Task directions: Carry on writing the article on monitoring Kubernetes with Prometheus, Grafana and the Metrics Server, starting right after its last sentence below.

Supplied text:
Kubernetes Monitoring with Prometheus Grafana and Kubernetes Metrics Server

Monitoring Kubernetes clusters effectively is critical for maintaining application health and ensuring reliable operations. Leveraging Prometheus, Grafana, and the Kubernetes Metrics Server together provides a powerful monitoring stack for both infrastructure and application metrics.

This post dives into how these components interact, how to deploy them, and best practices for implementing a scalable monitoring solution in Kubernetes environments.

Understanding the Monitoring Components

Prometheus

Prometheus is a robust open-source monitoring and alerting toolkit designed for reliability and scalability in dynamic environments like Kubernetes. It scrapes metrics from various endpoints and stores them as time series data.

Grafana

Grafana complements Prometheus by providing a flexible and customizable dashboarding solution. It can visualize metrics from multiple sources, enabling teams to create actionable insights from raw data.

Kubernetes Metrics Server

The Kubernetes Metrics Server collects resource usage metrics (CPU, memory) from Kubelets and exposes them via the Kubernetes API. It is essential for autoscaling and lightweight monitoring scenarios.

Deploying the Monitoring Stack

Installing Kubernetes Metrics Server

The Metrics Server is often included by default in managed Kubernetes clusters but can be installed manually as follows:

kubectl apply -f https://github.com/kubernetes-sigs/metrics-server/releases/latest/download/components.yaml

Verify deployment with:

kubectl get deployment metrics-server -n kube-system

Deploying Prometheus and Grafana

A common way to deploy Prometheus and Grafana is using the kube-prometheus-stack Helm chart:

helm repo add prometheus-community https://prometheus-community.github.io/helm-charts
helm repo update
helm install monitoring prometheus-community/kube-prometheus-stack --namespace monitoring --create-namespace

This bundle deploys:

Prometheus with predefined scraping targets
Alertmanager for alerting
Grafana with default dashboards
Exporters for node metrics and Kubernetes components

Integrating Kubernetes Metrics Server with Prometheus

Prometheus scrapes metrics using exporters. The kube-state-metrics and node-exporter work alongside the Metrics Server to provide rich cluster-level and node-level metrics.

Stored items from a collection
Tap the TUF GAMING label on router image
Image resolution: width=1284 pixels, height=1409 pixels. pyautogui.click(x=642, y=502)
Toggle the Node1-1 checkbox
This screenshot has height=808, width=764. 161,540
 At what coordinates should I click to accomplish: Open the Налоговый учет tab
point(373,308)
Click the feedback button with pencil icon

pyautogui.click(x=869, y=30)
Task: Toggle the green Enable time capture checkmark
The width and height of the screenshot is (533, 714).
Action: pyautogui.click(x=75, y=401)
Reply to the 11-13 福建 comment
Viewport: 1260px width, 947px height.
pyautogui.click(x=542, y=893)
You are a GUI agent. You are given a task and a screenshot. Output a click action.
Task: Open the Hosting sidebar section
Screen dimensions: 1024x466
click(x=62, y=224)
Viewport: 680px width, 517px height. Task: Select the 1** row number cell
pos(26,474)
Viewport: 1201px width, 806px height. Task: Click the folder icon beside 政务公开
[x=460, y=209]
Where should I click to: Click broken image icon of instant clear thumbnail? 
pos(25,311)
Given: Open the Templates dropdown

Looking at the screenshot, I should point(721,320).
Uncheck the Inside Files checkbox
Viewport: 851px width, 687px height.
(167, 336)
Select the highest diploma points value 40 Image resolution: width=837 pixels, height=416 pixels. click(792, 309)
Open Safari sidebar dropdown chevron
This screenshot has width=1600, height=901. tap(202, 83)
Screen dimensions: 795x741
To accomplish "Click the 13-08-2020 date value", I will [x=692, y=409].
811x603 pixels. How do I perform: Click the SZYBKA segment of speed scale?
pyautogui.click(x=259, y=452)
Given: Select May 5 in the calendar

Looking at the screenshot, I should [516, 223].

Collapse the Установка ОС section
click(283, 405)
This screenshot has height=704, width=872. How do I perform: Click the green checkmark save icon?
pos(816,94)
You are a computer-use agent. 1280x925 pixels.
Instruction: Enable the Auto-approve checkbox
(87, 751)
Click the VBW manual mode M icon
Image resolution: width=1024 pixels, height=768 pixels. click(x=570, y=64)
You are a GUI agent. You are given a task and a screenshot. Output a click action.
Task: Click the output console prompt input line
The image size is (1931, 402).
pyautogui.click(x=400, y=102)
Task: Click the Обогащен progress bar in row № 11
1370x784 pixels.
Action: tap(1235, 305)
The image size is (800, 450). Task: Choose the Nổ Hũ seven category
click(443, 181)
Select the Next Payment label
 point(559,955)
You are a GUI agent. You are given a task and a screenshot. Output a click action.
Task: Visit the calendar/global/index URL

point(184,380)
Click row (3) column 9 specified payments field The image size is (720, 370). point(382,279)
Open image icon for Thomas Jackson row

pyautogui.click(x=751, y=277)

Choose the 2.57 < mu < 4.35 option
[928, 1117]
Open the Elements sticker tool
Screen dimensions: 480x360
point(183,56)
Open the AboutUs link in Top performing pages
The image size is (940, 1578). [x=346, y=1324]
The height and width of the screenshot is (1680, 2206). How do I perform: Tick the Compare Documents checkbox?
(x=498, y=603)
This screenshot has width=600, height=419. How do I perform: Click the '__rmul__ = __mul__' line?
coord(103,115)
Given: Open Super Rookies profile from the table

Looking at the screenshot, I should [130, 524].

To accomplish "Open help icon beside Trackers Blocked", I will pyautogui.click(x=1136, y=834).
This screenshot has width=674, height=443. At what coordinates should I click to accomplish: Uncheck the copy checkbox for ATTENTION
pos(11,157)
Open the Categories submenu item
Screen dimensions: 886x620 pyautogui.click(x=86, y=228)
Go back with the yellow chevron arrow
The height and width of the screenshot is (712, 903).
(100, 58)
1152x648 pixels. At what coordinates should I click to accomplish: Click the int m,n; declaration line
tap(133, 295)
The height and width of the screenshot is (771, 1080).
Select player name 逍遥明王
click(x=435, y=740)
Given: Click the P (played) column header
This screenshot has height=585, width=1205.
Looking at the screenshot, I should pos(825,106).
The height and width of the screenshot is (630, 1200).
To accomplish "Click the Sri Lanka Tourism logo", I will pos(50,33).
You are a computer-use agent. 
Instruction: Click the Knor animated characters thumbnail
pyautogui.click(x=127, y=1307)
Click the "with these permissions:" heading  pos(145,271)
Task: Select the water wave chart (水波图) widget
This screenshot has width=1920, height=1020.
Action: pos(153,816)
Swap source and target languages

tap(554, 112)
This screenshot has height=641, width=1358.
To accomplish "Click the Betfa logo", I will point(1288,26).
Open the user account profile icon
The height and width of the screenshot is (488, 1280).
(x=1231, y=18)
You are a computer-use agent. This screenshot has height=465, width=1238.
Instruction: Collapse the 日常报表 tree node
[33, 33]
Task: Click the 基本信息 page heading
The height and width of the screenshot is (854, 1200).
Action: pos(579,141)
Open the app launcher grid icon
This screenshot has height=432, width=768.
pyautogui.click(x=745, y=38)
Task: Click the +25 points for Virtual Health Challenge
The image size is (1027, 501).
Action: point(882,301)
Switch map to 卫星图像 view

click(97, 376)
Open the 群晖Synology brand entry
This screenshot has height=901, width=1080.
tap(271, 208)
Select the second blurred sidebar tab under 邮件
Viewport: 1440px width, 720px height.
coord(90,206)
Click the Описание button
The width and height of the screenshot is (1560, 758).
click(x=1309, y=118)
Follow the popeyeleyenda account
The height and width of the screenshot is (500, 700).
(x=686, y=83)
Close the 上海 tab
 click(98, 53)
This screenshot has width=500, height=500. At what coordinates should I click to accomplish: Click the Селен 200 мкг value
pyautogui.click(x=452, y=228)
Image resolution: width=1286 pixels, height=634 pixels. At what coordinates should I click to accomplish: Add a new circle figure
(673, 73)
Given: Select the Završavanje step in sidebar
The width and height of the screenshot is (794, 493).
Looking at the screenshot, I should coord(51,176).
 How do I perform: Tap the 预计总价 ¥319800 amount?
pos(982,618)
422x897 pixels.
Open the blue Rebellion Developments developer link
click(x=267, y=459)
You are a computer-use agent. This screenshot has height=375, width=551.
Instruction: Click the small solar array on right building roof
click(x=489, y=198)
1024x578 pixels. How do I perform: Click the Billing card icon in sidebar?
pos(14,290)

Expected answer:
kube-state-metrics exposes cluster state metrics (deployments, pods, replicas).
node-exporter exposes OS and hardware-level metrics.

The Metrics Server itself is lightweight and primarily supports Horizontal Pod Autoscaler (HPA), not direct scraping by Prometheus.

Visualizing Metrics with Grafana

Grafana dashboards enable you to visualize key performance indicators such as:

CPU and memory utilization per Pod or Node
Pod restart rates and status
API server request latencies
Network I/O and disk usage

You can import community dashboards specifically designed for Kubernetes from Grafana Labs Dashboards.

Best Practices for Kubernetes Monitoring

Label Consistency: Ensure your services and pods have consistent labels for accurate service discovery.
Scrape Interval Tuning: Optimize Prometheus scrape intervals balancing granularity and resource usage.
Persistent Storage: Configure persistent volumes for Prometheus to avoid data loss.
Alerting Strategy: Define alerting rules to catch issues early without alert fatigue.
Security: Secure Grafana dashboards and Prometheus endpoints using RBAC and authentication proxies.

Troubleshooting Common Issues

Metrics Server shows no data: Check permissions and RBAC roles.
Prometheus missing targets: Verify ServiceMonitor and PodMonitor CRDs.
Grafana dashboards show no data: Confirm data source configuration and query correctness.
High resource consumption: Tune retention periods and scrape intervals.

Conclusion

By combining Prometheus for comprehensive metrics scraping, Grafana for visualization, and the Kubernetes Metrics Server for lightweight resource metrics, teams can establish a powerful monitoring ecosystem. This setup supports autoscaling, proactive alerting, and in-depth analysis—critical for managing complex Kubernetes deployments in production.

Implementing this stack efficiently empowers Kubernetes operators to maintain high availability, optimize resource usage, and quickly diagnose issues, ensuring smooth cluster operations.